L’employé en cause, ou l’employeur — effectif ou présenté comme tel — de celui-ci, peut aussi, dans les quatre-vingt-dix jours suivant la date où la décision de la Commission lui a été notifiée, présenter les mêmes demandes au ministre.

an application to the Minister for determination of the question may be made by the Commission at any time and by that person or the employer or purported employer of that person within ninety days after being notified of the decision of the Commission.

[…]

(6) À la suite d’une demande faite en vertu du présent article, le ministre doit, avec toute la diligence voulue, soit régler la question soulevée par la demande, soit annuler, confirmer ou modifier l’évaluation, ou la réviser, et notifier le résultat à toute personne concernée.

(6) On an application or an appeal under this section, the Minister shall, with all due despatch, determine the question raised by the application or vacate, confirm or vary the assessment, or reassess, and he shall thereupon notify any person affected.

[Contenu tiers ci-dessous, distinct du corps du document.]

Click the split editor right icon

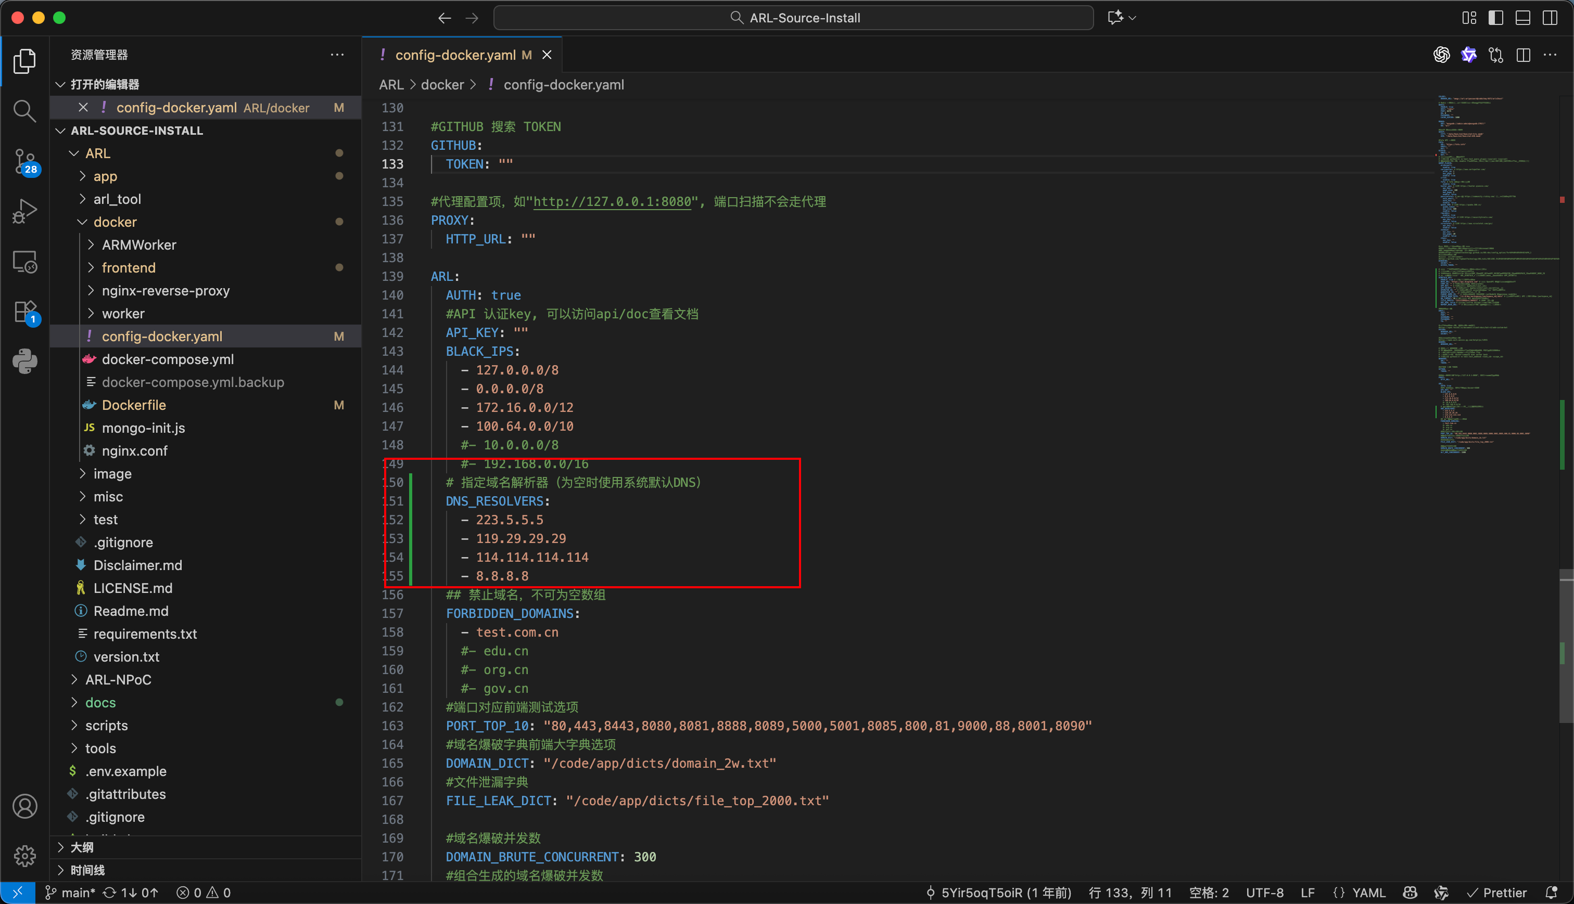pyautogui.click(x=1523, y=55)
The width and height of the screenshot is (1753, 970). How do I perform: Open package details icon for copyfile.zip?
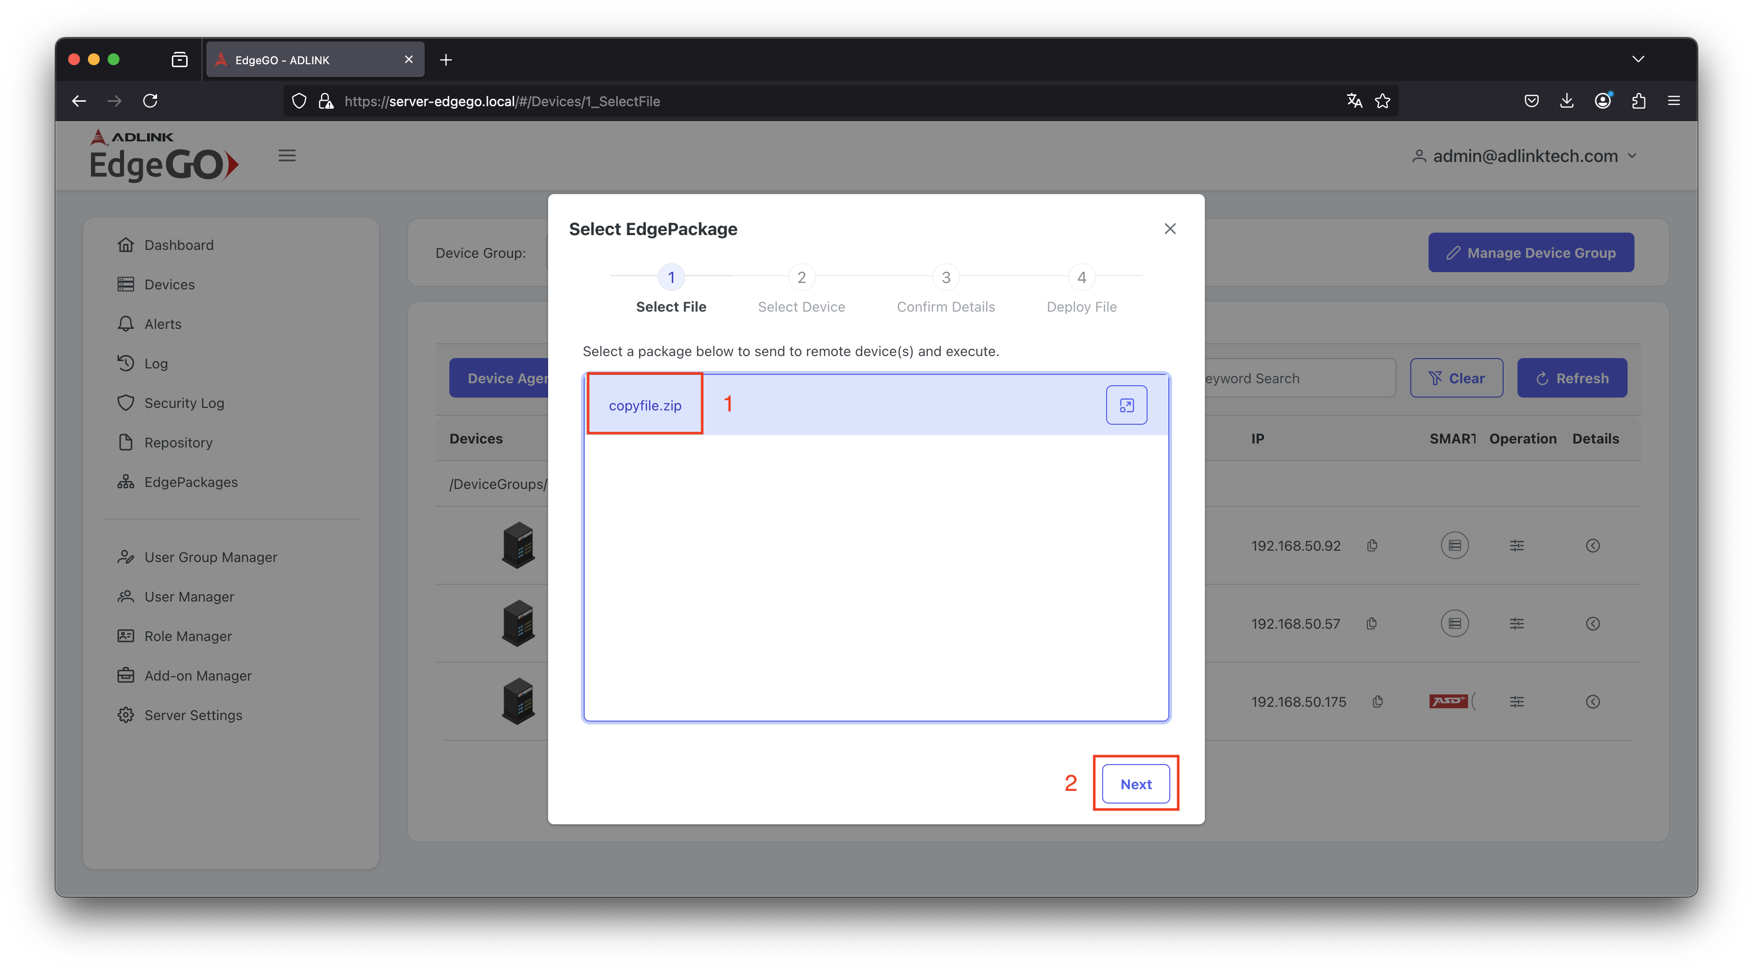point(1126,405)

[59] La question de l’assurabilité d’un emploi pouvait se poser soit indirectement en application de l’alinéa 61(1)a), en lien avec la question de savoir si l’employeur ou l’employé était tenu de verser la cotisation applicable, soit directement en vertu de l’alinéa 61(3)a). Dans un cas comme dans l’autre, la question devait être tranchée par le ministre. Pour déterminer si l’emploi d’une personne embauchée par une personne avec laquelle elle avait un lien de dépendance était un emploi assurable, le ministre devait être convaincu, après avoir tenu compte de toutes les circonstances, que ces personnes auraient conclu un contrat de travail semblable si elles n’avaient pas eu de lien de dépendance.

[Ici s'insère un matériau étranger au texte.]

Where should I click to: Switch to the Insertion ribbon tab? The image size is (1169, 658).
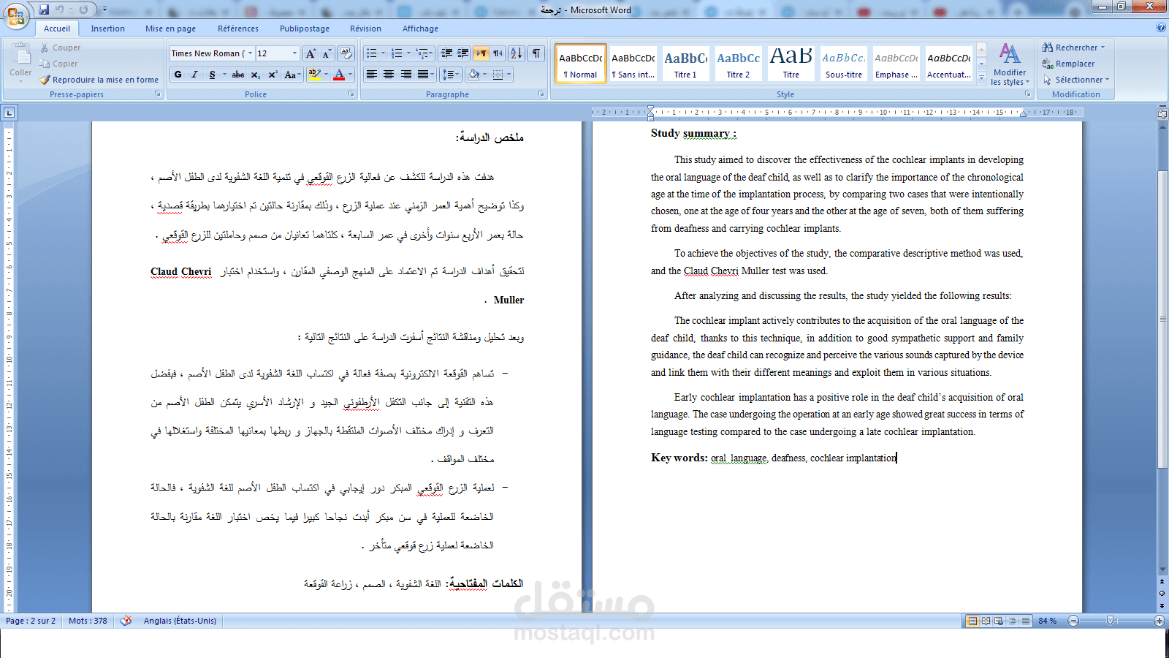107,29
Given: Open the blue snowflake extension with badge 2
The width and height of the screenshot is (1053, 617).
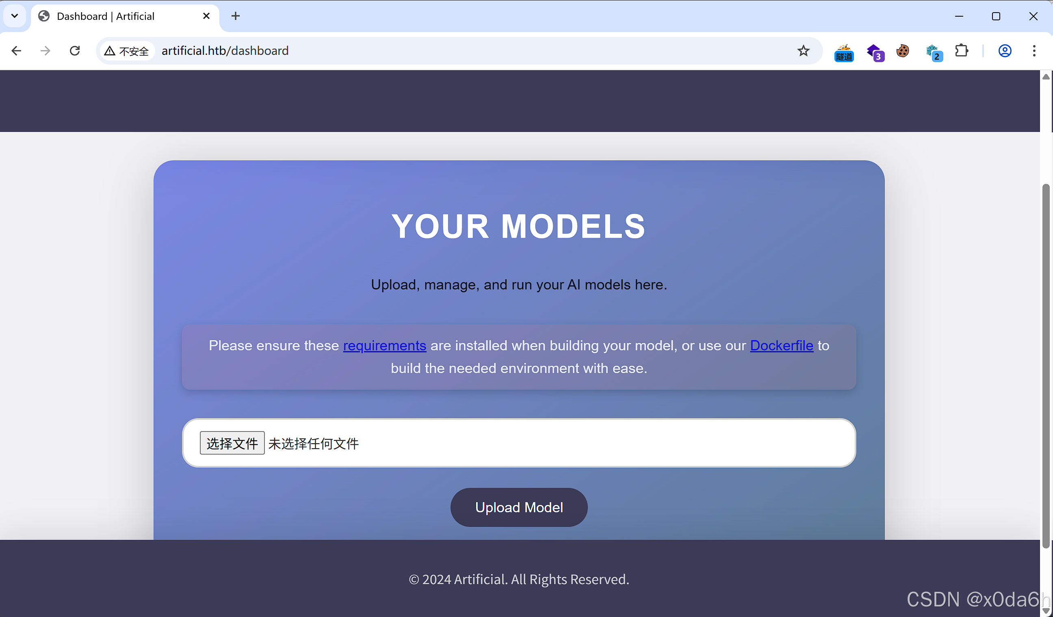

[60] La décision du ministre aurait été susceptible d’appel devant la Cour de l’impôt en vertu de l’article 70 de la Loi sur l’AC :

70 (1) La Commission ou une personne que concerne le règlement d’une question par le ministre ou une décision sur appel au ministre, en vertu de l’article 61, peut, dans les quatre-vingt-dix jours de la communication du règlement ou de la décision ou dans le délai supplémentaire que peut accorder la Cour canadienne de l’impôt sur demande à elle présentée dans ces quatre-vingt-dix jours, interjeter appel devant la Cour canadienne de l’impôt de la manière prescrite.

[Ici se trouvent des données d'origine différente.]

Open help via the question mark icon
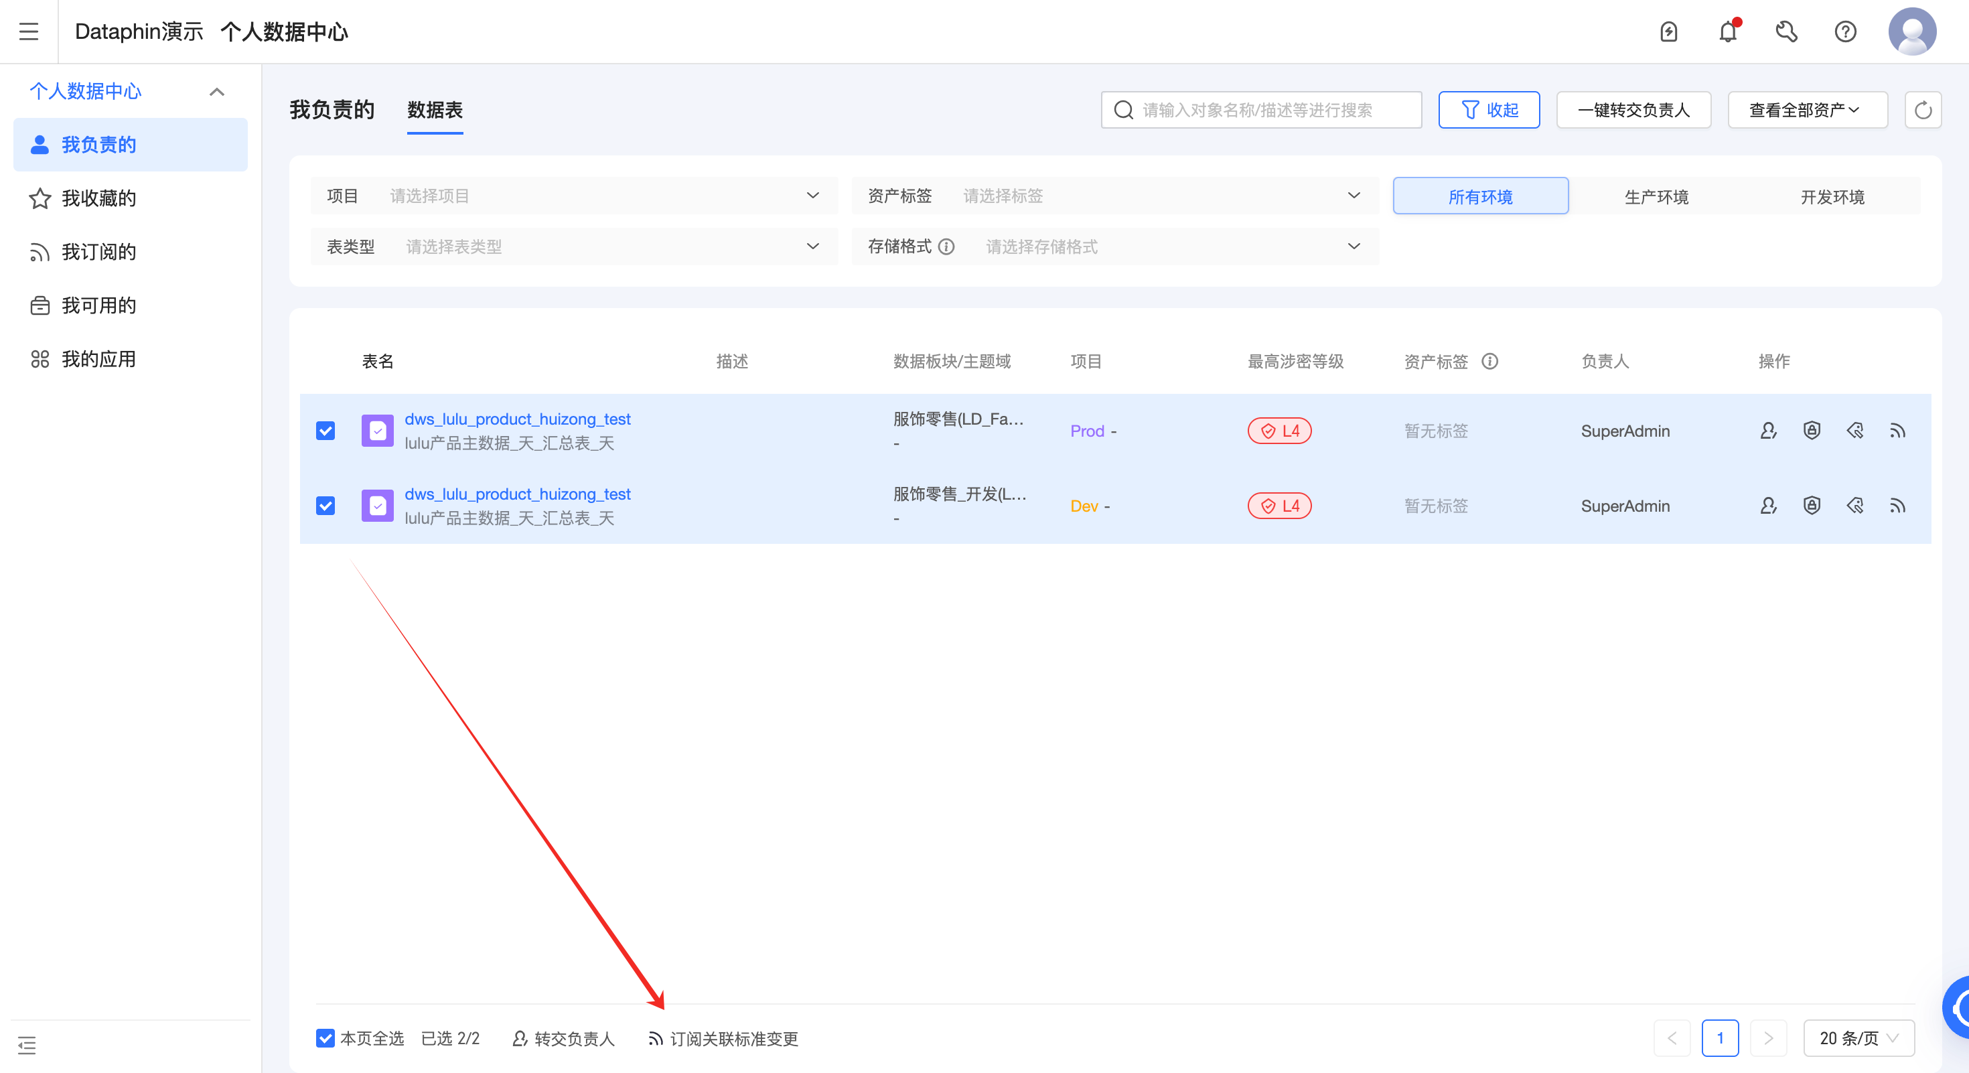This screenshot has width=1969, height=1073. click(x=1845, y=31)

70 (1) The Commission or a person affected by a determination by, or a decision on an appeal to, the Minister under section 61 may, within ninety days after the determination or decision is communicated to him, or within such longer time as the Tax Court of Canada on application made to it within those ninety days may allow, appeal from the determination or decision to that Court in the manner prescribed.

[…]

(2) Sur appel interjeté en vertu du présent article, la Cour canadienne de l'impôt peut infirmer, confirmer ou modifier le règlement de la question, peut annuler, confirmer ou modifier l'évaluation ou peut renvoyer l'affaire au ministre pour qu'il l'étudie de nouveau et fasse une nouvelle évaluation; dès lors, elle est tenue de notifier par écrit sa décision et ses motifs aux parties à l'appel.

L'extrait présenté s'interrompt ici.